Libby Nelson is Vox's policy editor, leading coverage of how government action and inaction shape American life. Libby has more than a decade of policy journalism experience, including at Inside Higher Ed and Politico. She joined Vox in 2014.

When child care fell through for a student at Baylor University, she took her baby to class with her. And when the baby started fussing, her professor held the baby for the entire hour-long lecture:

The Today show ended up picking up the video, because people love stories about college faculty helping out their students who are also parents. When a professor of history at the University of Louisville kept kids busy while their mom took his final exam, it ended up on BuzzFeed.

But these stories put a heartwarming spin on a huge, real problem millions of college students face: the struggle to find reliable child care. About 26 percent of college students in the US have kids. And for those student parents, most of them mothers, child care that's too expensive or that falls through frequently is a huge obstacle to eventually earning a college degree.

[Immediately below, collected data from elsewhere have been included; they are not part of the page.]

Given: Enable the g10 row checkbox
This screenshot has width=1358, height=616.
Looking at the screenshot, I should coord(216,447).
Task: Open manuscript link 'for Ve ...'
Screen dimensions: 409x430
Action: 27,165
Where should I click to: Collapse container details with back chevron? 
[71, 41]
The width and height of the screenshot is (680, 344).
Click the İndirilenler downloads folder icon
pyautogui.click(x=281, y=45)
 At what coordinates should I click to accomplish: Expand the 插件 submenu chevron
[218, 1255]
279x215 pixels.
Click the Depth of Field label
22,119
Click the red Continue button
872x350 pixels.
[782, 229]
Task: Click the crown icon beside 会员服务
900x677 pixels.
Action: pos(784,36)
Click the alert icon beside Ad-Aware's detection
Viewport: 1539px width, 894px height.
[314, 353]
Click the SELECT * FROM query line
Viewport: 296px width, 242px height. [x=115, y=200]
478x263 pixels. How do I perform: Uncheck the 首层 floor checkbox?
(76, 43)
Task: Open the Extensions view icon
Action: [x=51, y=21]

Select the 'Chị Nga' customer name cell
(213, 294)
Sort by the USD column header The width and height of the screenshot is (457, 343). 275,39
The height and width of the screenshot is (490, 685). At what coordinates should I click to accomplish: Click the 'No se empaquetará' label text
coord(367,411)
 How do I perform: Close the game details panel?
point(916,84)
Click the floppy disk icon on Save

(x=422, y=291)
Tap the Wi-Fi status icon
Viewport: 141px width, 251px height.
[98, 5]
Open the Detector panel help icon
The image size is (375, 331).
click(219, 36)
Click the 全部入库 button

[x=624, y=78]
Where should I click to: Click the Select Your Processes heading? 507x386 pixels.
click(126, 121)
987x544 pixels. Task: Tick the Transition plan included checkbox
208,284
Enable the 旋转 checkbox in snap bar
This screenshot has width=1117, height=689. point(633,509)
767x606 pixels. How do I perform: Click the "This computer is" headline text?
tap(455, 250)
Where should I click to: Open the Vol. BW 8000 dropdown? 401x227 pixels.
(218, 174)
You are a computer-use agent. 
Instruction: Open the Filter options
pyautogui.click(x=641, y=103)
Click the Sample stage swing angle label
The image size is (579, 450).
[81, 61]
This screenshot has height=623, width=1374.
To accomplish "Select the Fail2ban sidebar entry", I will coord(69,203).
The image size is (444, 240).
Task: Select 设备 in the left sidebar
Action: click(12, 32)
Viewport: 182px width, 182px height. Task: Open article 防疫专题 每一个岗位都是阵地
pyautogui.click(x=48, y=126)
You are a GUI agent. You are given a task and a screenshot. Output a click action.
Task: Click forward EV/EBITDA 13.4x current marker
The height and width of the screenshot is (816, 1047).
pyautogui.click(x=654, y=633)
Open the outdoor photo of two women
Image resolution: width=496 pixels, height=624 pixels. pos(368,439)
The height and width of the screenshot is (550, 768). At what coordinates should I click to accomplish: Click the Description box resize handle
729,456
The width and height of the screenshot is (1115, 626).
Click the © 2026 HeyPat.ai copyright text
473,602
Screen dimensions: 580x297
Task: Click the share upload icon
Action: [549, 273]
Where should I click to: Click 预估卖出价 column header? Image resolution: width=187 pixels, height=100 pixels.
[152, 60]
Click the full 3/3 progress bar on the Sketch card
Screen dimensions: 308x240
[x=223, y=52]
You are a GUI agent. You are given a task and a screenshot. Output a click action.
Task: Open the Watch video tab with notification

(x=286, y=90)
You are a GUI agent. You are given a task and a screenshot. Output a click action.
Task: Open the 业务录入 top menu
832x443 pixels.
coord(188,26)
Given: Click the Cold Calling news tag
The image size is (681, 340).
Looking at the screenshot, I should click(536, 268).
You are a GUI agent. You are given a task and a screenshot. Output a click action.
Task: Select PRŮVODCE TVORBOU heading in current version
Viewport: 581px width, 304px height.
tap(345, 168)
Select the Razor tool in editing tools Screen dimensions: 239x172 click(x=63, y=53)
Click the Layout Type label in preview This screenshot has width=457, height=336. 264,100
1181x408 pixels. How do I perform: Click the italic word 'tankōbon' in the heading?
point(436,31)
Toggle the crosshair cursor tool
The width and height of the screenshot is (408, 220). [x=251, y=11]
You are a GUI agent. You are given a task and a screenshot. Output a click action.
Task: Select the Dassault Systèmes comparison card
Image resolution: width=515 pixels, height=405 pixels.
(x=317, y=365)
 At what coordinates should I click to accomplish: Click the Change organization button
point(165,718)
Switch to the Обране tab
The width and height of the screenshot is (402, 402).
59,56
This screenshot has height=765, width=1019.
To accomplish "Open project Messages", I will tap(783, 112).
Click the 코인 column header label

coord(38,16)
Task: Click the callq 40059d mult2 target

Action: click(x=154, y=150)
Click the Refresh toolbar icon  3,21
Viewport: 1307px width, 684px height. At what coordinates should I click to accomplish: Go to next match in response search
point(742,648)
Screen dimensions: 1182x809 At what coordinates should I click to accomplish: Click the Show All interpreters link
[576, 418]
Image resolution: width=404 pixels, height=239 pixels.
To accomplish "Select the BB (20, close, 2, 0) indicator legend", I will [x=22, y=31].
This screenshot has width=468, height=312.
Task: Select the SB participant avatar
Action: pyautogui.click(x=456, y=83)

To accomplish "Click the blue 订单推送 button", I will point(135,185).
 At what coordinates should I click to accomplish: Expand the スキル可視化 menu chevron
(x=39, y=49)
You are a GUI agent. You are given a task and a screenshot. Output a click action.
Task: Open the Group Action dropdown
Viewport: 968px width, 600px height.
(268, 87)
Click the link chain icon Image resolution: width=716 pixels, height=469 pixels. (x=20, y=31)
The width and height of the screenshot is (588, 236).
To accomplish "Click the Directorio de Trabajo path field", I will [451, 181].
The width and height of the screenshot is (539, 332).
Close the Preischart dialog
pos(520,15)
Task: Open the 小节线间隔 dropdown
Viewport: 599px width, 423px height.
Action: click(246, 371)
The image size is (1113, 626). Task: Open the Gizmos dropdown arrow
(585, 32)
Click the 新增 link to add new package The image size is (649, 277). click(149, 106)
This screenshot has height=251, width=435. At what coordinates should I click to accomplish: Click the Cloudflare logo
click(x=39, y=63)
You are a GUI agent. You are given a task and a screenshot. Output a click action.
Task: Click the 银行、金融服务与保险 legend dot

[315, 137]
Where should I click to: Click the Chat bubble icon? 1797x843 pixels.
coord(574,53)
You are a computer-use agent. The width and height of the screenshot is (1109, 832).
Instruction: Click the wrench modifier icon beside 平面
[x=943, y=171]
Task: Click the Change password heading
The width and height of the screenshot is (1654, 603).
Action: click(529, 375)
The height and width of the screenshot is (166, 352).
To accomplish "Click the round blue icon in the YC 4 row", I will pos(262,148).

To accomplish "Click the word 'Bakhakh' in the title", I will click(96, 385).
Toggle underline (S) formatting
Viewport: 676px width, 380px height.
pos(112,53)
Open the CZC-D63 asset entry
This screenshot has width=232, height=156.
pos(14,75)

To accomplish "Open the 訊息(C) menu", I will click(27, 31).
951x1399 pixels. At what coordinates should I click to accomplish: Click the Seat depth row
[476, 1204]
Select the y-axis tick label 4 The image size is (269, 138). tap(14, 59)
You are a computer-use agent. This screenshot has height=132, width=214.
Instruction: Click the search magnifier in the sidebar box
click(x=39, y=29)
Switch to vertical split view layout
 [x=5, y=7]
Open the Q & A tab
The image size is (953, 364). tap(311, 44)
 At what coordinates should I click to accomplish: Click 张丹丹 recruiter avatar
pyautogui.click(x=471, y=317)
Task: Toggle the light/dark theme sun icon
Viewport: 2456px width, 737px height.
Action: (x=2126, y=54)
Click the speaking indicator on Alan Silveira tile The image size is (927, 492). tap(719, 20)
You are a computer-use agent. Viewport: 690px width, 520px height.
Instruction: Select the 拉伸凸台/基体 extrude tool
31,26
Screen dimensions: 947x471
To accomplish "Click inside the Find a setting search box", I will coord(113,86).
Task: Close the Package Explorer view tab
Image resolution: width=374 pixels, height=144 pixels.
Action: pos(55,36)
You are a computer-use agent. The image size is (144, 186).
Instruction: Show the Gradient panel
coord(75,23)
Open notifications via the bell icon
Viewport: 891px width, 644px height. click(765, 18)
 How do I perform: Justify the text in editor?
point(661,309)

For students, the easiest and most affordable option is an on-campus child care center. But as the number of student parents enrolled in higher education climbed over the past decade, the share of college campuses offering child care was falling:

Fewer than half of all community colleges offer child care, and even colleges that do offer it often have long waiting lists, according to a 2011 report from the Institute for Women's Policy Research. The group estimated that taking care of all college students' kids would require 1.1 million day care spots, and that colleges currently offer less than 5 percent of that.

Student parents are more likely to be poor, and more likely to be people of color, than college students without kids. Struggling to find reliable, affordable child care is just one more hurdle they have to face to stay in college. Surveys of community college students in Michigan, New York, and Ohio all found large majorities of students saying child care was crucial for their academic success.

Student parents often don't get much media attention. They generally don't attend the selective colleges the media covers most, and they don't fit the popular (and inaccurate) stereotype of a college student as an 18-year-old whose biggest concerns are Greek life or social justice activism. And most of them need a more permanent solution than a friendly professor who's willing to play babysitter for an hour-long class.